BEGIN
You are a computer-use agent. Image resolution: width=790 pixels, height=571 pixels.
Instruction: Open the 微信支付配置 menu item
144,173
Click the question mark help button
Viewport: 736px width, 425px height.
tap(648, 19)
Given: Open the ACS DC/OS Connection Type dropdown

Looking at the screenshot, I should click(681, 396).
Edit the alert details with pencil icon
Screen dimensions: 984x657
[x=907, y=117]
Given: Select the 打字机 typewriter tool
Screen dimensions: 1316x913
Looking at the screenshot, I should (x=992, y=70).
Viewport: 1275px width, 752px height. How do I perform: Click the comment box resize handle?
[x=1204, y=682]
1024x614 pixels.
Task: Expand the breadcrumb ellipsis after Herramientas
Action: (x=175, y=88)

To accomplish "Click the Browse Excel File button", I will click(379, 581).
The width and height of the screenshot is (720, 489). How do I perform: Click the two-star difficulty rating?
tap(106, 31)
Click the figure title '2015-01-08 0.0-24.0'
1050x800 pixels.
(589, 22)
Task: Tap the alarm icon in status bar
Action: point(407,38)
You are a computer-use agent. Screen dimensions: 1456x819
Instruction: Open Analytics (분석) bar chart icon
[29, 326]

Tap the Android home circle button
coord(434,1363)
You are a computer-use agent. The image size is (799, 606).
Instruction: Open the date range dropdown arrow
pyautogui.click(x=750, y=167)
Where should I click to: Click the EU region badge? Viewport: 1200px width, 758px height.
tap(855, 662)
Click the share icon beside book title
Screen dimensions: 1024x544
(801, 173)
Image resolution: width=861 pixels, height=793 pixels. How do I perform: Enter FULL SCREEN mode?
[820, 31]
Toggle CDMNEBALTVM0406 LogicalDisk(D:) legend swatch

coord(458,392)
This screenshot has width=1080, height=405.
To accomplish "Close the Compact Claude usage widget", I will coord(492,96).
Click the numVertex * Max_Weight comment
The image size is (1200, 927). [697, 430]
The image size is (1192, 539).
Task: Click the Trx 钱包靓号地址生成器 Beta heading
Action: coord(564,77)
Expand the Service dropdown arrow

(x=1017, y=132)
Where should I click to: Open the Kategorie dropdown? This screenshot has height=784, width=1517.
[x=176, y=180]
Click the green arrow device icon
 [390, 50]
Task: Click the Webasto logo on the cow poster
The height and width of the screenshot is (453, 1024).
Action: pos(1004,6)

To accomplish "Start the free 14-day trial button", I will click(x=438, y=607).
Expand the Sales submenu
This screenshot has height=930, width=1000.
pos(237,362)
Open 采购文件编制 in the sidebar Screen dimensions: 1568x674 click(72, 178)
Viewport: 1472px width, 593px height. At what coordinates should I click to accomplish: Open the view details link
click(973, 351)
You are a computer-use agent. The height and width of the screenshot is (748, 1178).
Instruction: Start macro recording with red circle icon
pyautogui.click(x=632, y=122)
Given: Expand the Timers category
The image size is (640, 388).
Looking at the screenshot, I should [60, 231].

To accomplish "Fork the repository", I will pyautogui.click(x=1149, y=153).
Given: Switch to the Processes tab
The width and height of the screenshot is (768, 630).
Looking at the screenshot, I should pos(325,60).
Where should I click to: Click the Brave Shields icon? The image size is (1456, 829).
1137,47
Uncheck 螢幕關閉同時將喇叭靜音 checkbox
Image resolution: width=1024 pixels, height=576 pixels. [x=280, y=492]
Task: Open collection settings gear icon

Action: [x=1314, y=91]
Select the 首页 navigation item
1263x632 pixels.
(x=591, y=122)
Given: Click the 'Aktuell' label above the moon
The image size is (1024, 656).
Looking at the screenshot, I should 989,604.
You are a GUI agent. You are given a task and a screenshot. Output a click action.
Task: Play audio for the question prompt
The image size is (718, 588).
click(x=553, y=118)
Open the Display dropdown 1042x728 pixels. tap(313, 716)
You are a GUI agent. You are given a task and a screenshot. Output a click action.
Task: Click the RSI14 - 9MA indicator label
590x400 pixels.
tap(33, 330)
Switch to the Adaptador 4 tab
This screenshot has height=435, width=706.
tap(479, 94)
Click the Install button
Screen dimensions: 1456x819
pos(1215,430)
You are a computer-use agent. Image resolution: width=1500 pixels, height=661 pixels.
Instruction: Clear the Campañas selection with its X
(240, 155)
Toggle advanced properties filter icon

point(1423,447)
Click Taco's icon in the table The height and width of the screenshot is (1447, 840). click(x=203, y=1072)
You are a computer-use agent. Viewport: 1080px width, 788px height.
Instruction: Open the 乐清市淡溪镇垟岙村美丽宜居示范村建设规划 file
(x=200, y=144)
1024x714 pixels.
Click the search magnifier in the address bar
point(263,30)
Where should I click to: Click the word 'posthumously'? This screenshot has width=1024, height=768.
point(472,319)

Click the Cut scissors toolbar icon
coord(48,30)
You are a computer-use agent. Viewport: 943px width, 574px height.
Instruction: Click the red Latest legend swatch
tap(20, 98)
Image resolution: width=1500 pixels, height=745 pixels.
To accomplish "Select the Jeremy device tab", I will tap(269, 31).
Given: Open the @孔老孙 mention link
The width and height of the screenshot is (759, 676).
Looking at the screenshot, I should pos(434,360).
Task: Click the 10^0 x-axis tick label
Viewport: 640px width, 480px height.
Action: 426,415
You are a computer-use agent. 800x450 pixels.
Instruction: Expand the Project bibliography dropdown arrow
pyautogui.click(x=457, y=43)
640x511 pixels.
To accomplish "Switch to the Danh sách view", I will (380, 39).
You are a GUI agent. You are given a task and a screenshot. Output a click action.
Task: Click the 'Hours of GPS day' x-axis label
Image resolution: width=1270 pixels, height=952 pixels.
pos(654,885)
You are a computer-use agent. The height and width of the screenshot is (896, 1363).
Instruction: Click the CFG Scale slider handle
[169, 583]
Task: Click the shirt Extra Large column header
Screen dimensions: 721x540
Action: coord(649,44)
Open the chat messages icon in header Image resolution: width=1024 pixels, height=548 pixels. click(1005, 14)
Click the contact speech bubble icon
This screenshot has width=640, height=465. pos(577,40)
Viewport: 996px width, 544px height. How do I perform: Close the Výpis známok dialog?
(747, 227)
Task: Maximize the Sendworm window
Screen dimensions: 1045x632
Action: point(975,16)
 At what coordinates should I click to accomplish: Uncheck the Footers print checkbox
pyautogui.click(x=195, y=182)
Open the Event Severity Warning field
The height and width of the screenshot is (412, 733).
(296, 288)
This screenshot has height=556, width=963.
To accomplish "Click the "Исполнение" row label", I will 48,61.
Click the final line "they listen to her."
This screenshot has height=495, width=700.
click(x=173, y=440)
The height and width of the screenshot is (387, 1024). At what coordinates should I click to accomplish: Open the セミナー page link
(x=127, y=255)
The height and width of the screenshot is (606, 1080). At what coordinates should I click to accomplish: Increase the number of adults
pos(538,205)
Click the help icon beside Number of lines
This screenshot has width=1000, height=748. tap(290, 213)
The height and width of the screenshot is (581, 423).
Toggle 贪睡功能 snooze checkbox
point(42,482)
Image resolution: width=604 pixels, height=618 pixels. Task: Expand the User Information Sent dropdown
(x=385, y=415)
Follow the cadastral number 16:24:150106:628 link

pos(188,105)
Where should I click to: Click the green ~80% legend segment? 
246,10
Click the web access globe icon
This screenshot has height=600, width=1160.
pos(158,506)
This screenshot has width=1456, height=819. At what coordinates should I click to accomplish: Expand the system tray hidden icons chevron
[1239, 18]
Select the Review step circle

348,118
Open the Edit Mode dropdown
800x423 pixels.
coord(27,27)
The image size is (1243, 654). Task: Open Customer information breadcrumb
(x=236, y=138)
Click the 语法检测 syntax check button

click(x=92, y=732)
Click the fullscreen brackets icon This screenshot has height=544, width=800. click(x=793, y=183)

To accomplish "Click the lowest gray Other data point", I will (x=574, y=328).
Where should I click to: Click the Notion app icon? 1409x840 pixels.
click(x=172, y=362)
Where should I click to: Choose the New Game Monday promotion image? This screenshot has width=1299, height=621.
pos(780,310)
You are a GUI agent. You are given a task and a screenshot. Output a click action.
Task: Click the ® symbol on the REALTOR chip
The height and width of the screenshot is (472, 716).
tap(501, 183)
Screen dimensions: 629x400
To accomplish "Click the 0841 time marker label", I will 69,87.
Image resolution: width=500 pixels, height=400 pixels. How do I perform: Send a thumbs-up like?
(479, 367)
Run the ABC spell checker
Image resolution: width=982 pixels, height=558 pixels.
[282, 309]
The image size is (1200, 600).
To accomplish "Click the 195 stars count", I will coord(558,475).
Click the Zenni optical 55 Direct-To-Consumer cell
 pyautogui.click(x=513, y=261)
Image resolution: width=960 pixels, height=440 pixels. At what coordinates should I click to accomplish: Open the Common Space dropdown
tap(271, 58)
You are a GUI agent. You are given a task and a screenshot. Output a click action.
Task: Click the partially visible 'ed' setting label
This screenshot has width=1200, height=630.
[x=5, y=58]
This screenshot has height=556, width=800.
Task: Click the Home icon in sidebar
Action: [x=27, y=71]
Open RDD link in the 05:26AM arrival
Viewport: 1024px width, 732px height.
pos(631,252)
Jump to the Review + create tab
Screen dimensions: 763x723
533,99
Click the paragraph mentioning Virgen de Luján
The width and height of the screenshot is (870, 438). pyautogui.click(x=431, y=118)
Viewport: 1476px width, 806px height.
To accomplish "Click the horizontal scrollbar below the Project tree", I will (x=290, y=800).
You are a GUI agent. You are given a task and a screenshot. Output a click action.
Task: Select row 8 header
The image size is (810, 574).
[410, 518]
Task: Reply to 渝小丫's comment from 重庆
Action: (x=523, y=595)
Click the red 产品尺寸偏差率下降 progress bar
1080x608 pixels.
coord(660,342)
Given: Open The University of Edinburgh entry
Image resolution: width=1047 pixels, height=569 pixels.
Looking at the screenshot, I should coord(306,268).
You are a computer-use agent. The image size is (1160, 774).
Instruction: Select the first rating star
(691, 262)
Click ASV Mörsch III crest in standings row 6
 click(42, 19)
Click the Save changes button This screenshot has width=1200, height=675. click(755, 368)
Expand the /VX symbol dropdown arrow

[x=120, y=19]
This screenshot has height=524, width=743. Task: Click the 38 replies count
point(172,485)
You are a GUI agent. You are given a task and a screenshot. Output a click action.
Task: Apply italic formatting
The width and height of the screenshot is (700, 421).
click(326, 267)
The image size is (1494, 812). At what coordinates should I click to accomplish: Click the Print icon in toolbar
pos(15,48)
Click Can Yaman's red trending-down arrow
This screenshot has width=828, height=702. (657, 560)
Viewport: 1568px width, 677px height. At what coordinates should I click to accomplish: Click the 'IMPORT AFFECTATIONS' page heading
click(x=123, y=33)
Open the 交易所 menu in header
END
**WHAT IS REQUIRED**. The lines to copy are those in the listing that contain the word "header".

**RESPONSE AREA**.
Task: Click the shirt Extra Large column header
Open the chat messages icon in header Image resolution: width=1024 pixels, height=548 pixels. click(1005, 14)
Task: Select row 8 header
Open the 交易所 menu in header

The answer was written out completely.